■ Task to carry out ■
Repeat the entries below exactly and in full.
※
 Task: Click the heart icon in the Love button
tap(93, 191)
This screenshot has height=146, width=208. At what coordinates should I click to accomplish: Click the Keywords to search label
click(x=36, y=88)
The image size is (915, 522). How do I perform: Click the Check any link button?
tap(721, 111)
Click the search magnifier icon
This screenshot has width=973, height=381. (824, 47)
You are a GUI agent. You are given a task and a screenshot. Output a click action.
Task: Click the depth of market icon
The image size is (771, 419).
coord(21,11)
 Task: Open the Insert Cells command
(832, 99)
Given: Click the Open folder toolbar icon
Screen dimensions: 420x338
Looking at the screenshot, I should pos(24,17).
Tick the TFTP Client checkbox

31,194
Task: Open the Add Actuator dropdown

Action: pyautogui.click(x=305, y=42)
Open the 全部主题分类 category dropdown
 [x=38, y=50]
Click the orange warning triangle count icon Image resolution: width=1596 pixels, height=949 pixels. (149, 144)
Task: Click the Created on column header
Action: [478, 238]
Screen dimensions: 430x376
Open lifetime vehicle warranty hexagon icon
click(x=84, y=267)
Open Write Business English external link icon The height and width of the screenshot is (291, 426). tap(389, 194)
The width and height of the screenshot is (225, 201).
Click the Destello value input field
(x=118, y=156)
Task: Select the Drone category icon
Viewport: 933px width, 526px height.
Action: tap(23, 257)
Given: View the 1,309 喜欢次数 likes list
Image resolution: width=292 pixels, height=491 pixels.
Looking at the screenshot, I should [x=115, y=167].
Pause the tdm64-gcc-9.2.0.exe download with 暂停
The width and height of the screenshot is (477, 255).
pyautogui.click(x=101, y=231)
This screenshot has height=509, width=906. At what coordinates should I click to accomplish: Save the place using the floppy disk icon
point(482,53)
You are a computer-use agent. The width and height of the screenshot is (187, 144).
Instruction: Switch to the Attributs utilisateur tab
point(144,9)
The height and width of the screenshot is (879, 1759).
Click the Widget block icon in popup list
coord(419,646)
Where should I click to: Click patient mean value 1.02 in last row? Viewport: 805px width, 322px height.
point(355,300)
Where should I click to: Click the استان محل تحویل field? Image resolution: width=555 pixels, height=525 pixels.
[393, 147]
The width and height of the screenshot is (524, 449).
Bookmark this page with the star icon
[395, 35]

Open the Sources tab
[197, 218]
※
■ Answer space ■
 Task: Click the heart icon in the Love button
tap(93, 191)
This screenshot has height=146, width=208. At what coordinates should I click to accomplish: Click the Keywords to search label
click(x=36, y=88)
The image size is (915, 522). How do I perform: Click the Check any link button?
tap(721, 111)
Click the search magnifier icon
This screenshot has width=973, height=381. (824, 47)
You are a GUI agent. You are given a task and a screenshot. Output a click action.
Task: Click the depth of market icon
The image size is (771, 419).
coord(21,11)
 Task: Open the Insert Cells command
(832, 99)
Given: Click the Open folder toolbar icon
Screen dimensions: 420x338
Looking at the screenshot, I should pos(24,17).
Tick the TFTP Client checkbox

31,194
Task: Open the Add Actuator dropdown

Action: pyautogui.click(x=305, y=42)
Open the 全部主题分类 category dropdown
 [x=38, y=50]
Click the orange warning triangle count icon Image resolution: width=1596 pixels, height=949 pixels. (149, 144)
Task: Click the Created on column header
Action: [478, 238]
Screen dimensions: 430x376
Open lifetime vehicle warranty hexagon icon
click(x=84, y=267)
Open Write Business English external link icon The height and width of the screenshot is (291, 426). tap(389, 194)
The width and height of the screenshot is (225, 201).
Click the Destello value input field
(x=118, y=156)
Task: Select the Drone category icon
Viewport: 933px width, 526px height.
Action: tap(23, 257)
Given: View the 1,309 喜欢次数 likes list
Image resolution: width=292 pixels, height=491 pixels.
Looking at the screenshot, I should [x=115, y=167].
Pause the tdm64-gcc-9.2.0.exe download with 暂停
The width and height of the screenshot is (477, 255).
pyautogui.click(x=101, y=231)
This screenshot has height=509, width=906. At what coordinates should I click to accomplish: Save the place using the floppy disk icon
point(482,53)
You are a computer-use agent. The width and height of the screenshot is (187, 144).
Instruction: Switch to the Attributs utilisateur tab
point(144,9)
The height and width of the screenshot is (879, 1759).
Click the Widget block icon in popup list
coord(419,646)
Where should I click to: Click patient mean value 1.02 in last row? Viewport: 805px width, 322px height.
point(355,300)
Where should I click to: Click the استان محل تحویل field? Image resolution: width=555 pixels, height=525 pixels.
[393, 147]
The width and height of the screenshot is (524, 449).
Bookmark this page with the star icon
[395, 35]

Open the Sources tab
[197, 218]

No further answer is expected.